Dan setelah itu aku dipaksa untuk mengatakan banyak hal yang sulit kuucapkan. Aku dipaksa untuk datang ke tempat-tempat yang di mataku menjadi semacam ruang-ruang penghakiman. Aku mendengar gigi-gigi gemeretak, mendengar detak jantung tak semanak, dan seolah terkunci oleh sorot mata tajam merajam dari juri pengadilan. Aku benar-benar dipaksa. Bukan oleh siapapun, tetapi oleh kenyataan pahit yang harus kukunyah dan sulit kutelan. Aku diharuskan menelan sesuatu yang pahit yang kemudian membusuk dalam ragaku, mencemari darahku dan membuat akal pikiranku tak sehat.

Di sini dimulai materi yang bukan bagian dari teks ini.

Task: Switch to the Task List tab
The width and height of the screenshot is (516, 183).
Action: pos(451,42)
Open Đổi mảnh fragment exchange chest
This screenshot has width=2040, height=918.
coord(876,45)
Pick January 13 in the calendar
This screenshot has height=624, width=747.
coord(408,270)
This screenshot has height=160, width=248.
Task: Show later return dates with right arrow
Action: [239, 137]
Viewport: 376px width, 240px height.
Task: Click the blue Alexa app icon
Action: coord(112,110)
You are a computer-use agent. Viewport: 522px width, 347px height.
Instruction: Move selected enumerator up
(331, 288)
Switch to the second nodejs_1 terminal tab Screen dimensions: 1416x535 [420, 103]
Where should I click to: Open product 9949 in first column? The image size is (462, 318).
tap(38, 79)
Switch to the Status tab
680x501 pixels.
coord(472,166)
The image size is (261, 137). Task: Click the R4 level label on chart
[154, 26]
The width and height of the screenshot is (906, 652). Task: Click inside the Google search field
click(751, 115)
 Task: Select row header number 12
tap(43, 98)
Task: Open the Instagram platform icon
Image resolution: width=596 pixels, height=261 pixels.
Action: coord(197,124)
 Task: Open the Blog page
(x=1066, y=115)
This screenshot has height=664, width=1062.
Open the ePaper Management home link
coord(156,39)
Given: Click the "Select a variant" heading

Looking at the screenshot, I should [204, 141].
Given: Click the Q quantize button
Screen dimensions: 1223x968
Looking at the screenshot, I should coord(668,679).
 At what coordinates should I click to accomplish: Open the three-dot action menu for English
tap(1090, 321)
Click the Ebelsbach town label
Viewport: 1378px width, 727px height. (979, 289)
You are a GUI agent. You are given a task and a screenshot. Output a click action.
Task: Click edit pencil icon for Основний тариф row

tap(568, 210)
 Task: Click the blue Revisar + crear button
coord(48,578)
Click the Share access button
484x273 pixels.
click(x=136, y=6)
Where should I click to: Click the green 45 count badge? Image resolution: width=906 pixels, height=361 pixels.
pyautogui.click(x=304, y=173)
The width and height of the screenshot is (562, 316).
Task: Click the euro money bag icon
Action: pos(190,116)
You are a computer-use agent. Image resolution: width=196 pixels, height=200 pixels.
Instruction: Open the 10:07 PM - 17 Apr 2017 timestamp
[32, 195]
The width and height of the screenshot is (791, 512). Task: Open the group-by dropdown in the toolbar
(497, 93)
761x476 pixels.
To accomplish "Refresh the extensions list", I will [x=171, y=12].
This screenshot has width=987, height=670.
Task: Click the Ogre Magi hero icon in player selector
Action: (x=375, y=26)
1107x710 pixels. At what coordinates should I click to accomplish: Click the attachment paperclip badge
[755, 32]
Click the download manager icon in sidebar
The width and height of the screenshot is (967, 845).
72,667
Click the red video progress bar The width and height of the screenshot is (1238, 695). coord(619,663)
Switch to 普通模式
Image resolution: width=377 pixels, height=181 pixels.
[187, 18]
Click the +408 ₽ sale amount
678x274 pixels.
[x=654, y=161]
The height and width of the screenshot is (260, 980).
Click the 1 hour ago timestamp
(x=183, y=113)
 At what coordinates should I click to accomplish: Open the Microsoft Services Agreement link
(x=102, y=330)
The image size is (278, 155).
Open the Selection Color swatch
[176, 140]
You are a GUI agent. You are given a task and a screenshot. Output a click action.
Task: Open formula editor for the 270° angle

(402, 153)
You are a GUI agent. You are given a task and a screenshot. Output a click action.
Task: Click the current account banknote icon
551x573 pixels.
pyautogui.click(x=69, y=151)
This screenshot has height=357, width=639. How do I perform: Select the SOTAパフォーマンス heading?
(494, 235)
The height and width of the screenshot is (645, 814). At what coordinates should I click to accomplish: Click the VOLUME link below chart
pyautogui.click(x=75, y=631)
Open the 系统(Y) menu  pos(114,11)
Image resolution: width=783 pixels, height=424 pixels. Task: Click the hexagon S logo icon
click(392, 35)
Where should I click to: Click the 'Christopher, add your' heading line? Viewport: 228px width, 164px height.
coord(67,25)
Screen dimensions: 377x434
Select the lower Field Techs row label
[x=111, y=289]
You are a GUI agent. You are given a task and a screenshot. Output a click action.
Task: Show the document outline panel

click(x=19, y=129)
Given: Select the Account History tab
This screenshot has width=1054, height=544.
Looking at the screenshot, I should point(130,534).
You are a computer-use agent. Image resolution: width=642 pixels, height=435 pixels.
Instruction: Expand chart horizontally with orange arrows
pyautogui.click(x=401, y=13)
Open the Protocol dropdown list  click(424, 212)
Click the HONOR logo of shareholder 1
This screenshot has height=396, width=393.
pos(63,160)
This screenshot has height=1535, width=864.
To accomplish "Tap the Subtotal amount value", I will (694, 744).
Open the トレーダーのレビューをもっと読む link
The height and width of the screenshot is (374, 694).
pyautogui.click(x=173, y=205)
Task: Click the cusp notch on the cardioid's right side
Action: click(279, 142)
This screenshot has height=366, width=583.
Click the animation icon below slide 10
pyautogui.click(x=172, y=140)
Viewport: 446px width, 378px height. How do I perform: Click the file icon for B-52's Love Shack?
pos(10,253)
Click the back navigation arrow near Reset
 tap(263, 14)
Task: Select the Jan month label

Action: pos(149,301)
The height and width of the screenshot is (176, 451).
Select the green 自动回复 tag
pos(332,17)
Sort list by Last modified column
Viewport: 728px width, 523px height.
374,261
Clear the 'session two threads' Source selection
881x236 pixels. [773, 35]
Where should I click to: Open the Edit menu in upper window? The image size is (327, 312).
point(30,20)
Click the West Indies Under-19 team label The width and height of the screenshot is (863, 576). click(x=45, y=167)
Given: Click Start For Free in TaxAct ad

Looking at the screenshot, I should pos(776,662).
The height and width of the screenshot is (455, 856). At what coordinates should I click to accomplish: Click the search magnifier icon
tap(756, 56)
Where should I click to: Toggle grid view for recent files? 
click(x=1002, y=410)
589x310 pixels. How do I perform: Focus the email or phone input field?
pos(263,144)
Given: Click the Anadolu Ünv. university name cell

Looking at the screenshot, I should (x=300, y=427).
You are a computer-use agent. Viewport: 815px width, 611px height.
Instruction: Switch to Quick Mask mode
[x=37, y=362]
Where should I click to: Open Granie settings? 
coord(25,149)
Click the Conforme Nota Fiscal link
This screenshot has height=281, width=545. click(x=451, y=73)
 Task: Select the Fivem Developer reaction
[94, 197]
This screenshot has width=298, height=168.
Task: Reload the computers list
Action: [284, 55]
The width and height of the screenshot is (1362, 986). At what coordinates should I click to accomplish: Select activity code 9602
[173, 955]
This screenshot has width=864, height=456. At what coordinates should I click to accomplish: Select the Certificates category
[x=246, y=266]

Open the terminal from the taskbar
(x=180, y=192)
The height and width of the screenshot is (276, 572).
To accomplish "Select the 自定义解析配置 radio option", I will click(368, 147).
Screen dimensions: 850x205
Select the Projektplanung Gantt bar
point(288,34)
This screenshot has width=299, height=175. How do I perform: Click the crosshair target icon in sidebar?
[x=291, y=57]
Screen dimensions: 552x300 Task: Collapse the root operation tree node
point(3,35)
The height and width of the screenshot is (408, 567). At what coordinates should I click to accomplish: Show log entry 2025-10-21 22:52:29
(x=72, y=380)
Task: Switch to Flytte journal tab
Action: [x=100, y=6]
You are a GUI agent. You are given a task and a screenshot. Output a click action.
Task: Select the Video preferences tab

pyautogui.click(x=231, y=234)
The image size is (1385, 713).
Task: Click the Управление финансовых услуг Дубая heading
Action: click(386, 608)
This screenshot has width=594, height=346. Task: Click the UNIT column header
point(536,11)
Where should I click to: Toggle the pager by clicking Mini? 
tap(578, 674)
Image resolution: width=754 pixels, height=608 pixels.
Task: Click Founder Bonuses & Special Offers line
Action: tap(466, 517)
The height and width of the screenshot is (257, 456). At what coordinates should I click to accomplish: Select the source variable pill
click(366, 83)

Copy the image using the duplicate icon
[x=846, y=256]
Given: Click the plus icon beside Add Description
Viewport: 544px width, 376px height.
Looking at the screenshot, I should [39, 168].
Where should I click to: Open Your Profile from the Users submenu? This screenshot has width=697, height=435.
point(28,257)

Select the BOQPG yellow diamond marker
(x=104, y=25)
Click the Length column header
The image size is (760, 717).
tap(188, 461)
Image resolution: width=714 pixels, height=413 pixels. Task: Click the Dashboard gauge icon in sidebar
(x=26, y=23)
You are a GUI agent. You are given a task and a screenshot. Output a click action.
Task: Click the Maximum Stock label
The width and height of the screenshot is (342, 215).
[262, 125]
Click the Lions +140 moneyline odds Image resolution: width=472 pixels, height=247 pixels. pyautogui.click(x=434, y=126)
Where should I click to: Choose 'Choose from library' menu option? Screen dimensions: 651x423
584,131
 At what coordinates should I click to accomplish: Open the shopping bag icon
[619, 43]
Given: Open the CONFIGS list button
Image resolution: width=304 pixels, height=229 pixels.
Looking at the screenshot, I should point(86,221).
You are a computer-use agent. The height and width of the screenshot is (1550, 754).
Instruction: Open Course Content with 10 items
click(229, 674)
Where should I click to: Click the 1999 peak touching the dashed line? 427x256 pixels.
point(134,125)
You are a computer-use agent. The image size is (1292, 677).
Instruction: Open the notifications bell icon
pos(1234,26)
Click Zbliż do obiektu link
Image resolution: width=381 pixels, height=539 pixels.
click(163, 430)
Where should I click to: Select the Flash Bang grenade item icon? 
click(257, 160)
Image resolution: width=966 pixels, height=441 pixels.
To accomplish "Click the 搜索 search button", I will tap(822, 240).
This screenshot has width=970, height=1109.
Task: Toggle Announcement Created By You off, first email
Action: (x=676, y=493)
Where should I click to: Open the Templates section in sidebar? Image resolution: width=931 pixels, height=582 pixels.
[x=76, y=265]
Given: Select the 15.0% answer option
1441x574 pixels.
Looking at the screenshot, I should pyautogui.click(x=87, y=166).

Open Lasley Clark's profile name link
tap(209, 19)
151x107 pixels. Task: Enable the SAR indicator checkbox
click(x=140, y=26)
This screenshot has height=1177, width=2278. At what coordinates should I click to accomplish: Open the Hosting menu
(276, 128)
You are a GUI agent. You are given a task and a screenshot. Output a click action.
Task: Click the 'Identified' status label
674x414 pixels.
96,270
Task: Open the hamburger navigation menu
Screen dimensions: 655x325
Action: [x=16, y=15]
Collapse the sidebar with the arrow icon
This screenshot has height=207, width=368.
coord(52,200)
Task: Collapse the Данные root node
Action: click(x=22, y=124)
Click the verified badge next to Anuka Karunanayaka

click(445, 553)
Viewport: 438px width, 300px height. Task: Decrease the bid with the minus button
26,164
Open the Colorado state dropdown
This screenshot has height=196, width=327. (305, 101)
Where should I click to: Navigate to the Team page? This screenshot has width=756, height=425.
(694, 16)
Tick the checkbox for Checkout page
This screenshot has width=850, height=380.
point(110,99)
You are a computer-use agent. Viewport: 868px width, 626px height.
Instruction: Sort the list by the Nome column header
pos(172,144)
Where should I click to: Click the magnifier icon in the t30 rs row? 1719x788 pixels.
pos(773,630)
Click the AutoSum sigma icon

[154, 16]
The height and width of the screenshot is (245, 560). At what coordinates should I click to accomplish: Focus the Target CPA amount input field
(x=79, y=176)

Apa yang terjadi seringkali di luar dugaanku. Aku memang tak menyangkal bahwa apa yang terjadi adalah effect dari apa yang sudah terjadi. Apa yang tak pernah kuminta dan tak pernah kutagih pada siapapun menjadi kisah yang berakhir gamang, yang merindukan rasa airmata, dan karenanya dalam setiap kisah itu mengisyaratkan kecemasan yang telah lama merebaki waktu sejak kaca menunjukkan bisa jadi apa aku ini, dan cermin menerangkan apa dan siapa aku ini. Dan inilah tempat yang kupilih, yang kuharap dapat menemaniku meratapi nasib. Di sini -mungkin- airmataku akan menjadi telaga atau paling tidak mengalir di mata air yang menuju sungai. Dan desah nafasku yang tak berkesudahan akan menarikan daun-daun dan mengibaskan yang kering, menyapu debu-debu sebagai tanda dan pengakuan akan kepedihan yang kuderita. Dalam kesadaran-ketidaksadaran kadang aku melakukan hal yang aku sendiri seringkali tak meyakini bahwa itu kulakukan.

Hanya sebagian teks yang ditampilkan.